What happens to the staff when there’s no growth among the agency-based holding companies?

There is some growth, of course, as we’ve reported extensively in covering the Q3 results from WPP, Omnicom, Publcis Groupe and Interpublic. But not enough to make anyone very optimistic that spending more on people is going to be returned in higher income from clients.

quarterly_earnings_agenciesOmnicom and Interpublic have seen their above average organic growth nullified by the strength of the dollar and that strength is only going to increase as the world frets about the slowdown in China and no growth at all in the hitherto booming ad markets of Latin America and Russia.

The UK’s WPP is only growing by around three per cent – on its own net sales figures – while Publicis Groupe, which has already instituted a global pay freeze, is forecasting just 0.1 per cent growth for the year.

These companies – and their smaller brethren Dentsu and Havas – account for at least half of the ad business funnelled through agencies and employ around 400,000 people worldwide. Clients are grinding down fees in the current spate of creative and media reviews while bodies like the US Association of National Advertisers are investigating whether some rebates from media owners are going into the agencies’ pockets rather than back into theirs.

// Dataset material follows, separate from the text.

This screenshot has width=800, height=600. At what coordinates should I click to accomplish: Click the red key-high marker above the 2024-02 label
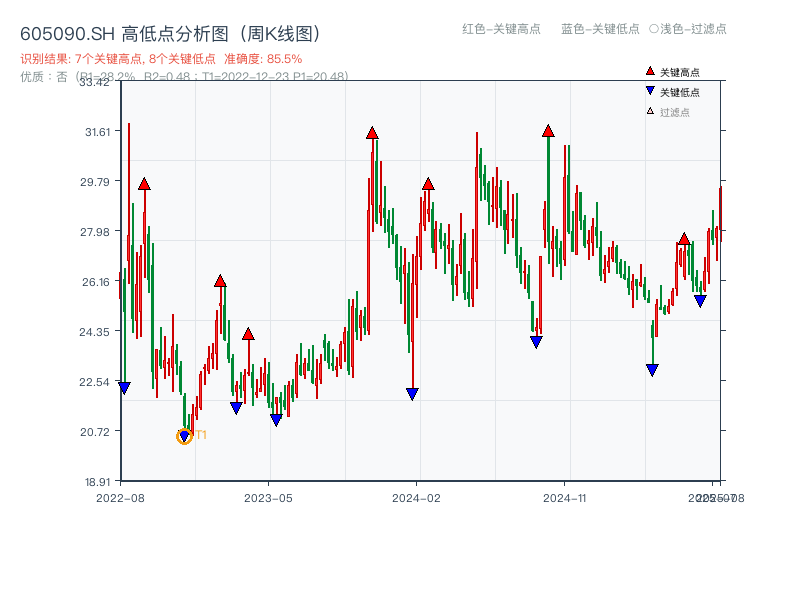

Usually when an agency loses business it axes staff, some of whom will find their way to the winner. But it’s a different matter when none of them are succeeding commercially, or not by as much as they’d like or need. Do you axe people to ensure returns to shareholders (and something for an even rainier day) or is this going to weaken your pitch to clients: that you’re the only outfit big and well-resourced enough to handle the biggest global accounts?

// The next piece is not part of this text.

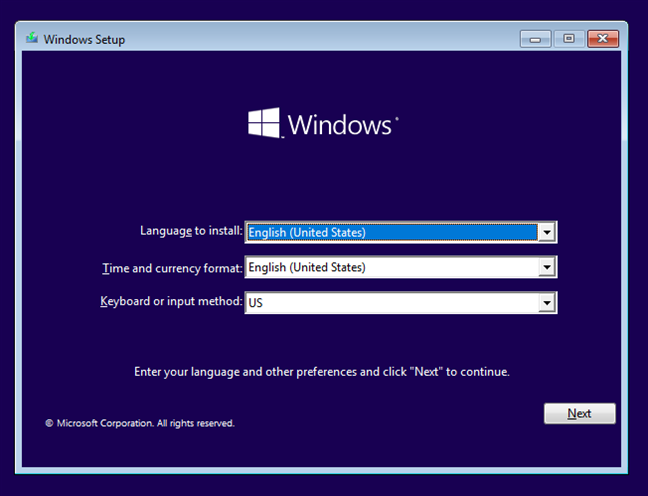Click the "Enter your language" instruction text
Image resolution: width=648 pixels, height=496 pixels.
[322, 372]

It’s a poser for all of them and one that, according to WPP’s Sir Martin Sorrell at least, is leading to desperate business practices. He says the prices being quoted by his media agency rivals are ‘inane,’ in effect that they’re guaranteeing they can buy specified for media for unachievable prices. when they can’t, according to this reading, they have to cough up the money themselves.

For decades the big holding companies have defied gravity – cost-cutting clients chiefly – through acquisitions and expansion into new, emerging markets where adspend is growing faster and labour is cheaper. But there’s a limit to how far this can go.

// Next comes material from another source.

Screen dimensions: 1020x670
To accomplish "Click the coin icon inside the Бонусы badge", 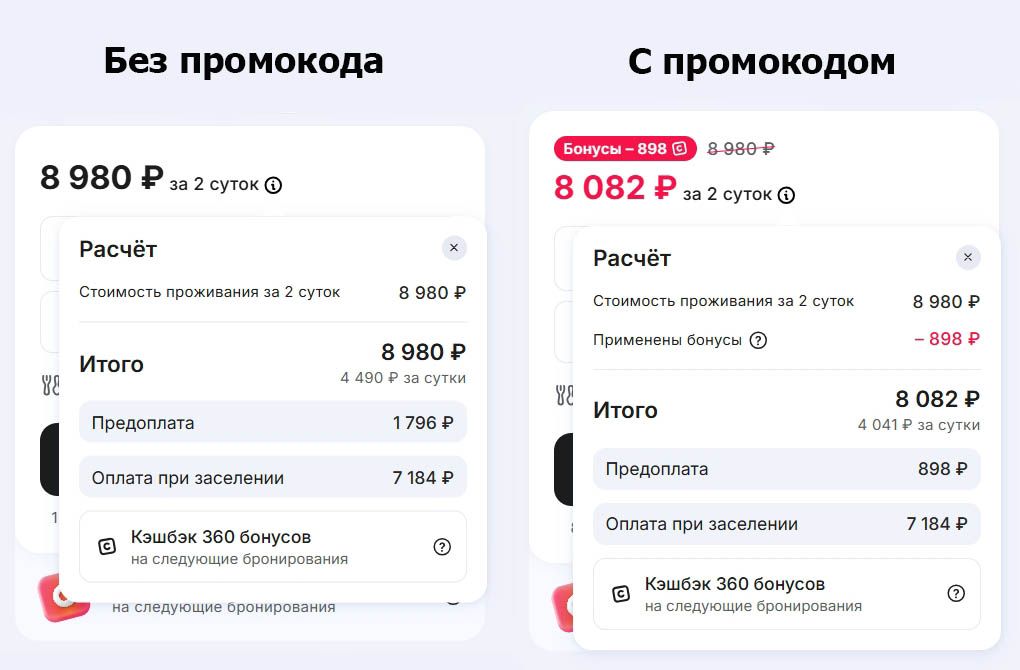I will coord(681,149).
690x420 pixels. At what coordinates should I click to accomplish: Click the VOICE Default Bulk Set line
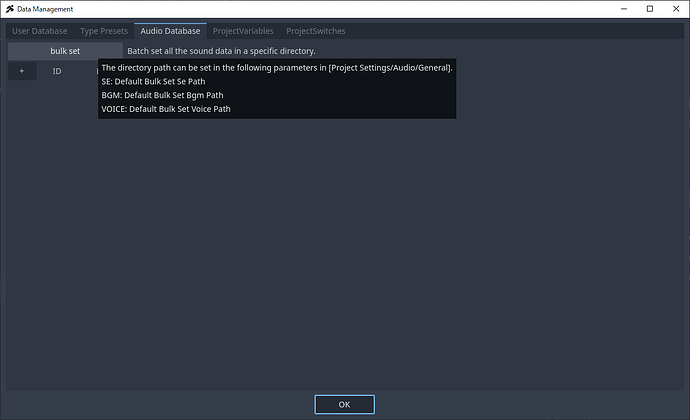[x=166, y=109]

Markets like China and India will produce their own national champions and the cost of talent will increase as people employed by the western marcoms companies realise, maybe, that they can do better on their own and find the sources of finance to back their ventures.

It’s an uncomfortable squeeze for the marcoms giants, one that will be keenly felt by their army of employees in more mature markets even though these, currently, are delivering the best returns.

Ever since WPP and Omnicom came into being to join Interpublic as publicly-held holding companies the common strategy has been growth by acquisition at almost any price. That’s not looking like such a credible model these days, even in a global economy that’s officially recovering, albeit slowly.

Another global recession could easily see one or more of the big marcoms companies founder completely.